[Collection entries]
%%

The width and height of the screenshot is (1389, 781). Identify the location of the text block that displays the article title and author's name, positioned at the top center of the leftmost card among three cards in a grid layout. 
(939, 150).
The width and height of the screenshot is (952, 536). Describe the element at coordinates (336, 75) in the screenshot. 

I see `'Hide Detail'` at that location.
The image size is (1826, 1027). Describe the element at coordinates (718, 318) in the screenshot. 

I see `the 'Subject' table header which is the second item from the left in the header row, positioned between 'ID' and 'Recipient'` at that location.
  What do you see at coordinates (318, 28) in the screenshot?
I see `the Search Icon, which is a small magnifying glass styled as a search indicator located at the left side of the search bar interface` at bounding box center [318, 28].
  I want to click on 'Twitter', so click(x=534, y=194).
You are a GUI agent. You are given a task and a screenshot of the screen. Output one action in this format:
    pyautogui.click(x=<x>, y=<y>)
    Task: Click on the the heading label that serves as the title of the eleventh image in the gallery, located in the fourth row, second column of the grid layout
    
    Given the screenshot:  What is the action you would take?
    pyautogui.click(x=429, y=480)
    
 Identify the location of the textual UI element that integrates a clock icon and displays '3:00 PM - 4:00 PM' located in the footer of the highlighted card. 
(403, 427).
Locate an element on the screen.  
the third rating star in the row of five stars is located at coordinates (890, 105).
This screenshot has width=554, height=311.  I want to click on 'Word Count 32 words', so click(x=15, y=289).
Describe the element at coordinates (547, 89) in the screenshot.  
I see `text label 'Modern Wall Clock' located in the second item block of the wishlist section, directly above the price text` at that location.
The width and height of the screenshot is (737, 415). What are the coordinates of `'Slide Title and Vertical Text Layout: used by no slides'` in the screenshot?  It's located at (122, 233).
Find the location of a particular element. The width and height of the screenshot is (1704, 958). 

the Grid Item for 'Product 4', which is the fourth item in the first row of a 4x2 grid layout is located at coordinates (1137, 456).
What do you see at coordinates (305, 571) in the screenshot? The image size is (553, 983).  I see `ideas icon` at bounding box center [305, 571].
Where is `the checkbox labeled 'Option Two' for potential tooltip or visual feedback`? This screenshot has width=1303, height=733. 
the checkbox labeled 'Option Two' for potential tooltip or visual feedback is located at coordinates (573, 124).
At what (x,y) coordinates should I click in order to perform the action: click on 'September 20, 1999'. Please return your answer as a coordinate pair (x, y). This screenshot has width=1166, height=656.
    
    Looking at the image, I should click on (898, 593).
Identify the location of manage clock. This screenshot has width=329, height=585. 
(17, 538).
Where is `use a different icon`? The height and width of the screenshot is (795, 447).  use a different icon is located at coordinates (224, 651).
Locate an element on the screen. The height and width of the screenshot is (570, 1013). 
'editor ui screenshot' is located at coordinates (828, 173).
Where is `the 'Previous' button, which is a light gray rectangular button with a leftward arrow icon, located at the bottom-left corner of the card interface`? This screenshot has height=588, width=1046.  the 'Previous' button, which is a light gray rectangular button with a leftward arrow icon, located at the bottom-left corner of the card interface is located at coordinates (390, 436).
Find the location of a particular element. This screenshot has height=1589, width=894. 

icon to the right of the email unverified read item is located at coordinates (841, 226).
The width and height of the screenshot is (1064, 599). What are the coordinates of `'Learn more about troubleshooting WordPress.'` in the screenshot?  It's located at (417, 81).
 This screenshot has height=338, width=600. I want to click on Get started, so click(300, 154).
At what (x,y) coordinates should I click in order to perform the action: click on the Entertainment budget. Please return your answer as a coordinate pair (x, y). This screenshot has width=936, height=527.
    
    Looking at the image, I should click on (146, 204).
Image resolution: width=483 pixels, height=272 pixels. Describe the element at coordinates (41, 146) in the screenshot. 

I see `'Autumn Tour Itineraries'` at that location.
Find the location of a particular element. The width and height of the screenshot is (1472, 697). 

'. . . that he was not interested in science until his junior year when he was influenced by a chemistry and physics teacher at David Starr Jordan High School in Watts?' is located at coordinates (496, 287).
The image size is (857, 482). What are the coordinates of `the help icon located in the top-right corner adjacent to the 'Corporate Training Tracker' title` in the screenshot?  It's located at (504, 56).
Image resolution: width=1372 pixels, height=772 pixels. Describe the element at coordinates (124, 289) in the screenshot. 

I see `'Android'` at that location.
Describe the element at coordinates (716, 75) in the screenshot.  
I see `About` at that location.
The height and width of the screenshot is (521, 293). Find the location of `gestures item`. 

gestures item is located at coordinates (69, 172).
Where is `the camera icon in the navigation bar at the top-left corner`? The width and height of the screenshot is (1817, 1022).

%%

• [Stated exercise] Find every line of the material above that contains the word "corner", and copy each of those lines. Matches are case-sensitive.

• [The output]
Where is `the 'Previous' button, which is a light gray rectangular button with a leftward arrow icon, located at the bottom-left corner of the card interface`? This screenshot has height=588, width=1046.  the 'Previous' button, which is a light gray rectangular button with a leftward arrow icon, located at the bottom-left corner of the card interface is located at coordinates (390, 436).
The image size is (857, 482). What are the coordinates of `the help icon located in the top-right corner adjacent to the 'Corporate Training Tracker' title` in the screenshot?  It's located at (504, 56).
Where is `the camera icon in the navigation bar at the top-left corner`? The width and height of the screenshot is (1817, 1022).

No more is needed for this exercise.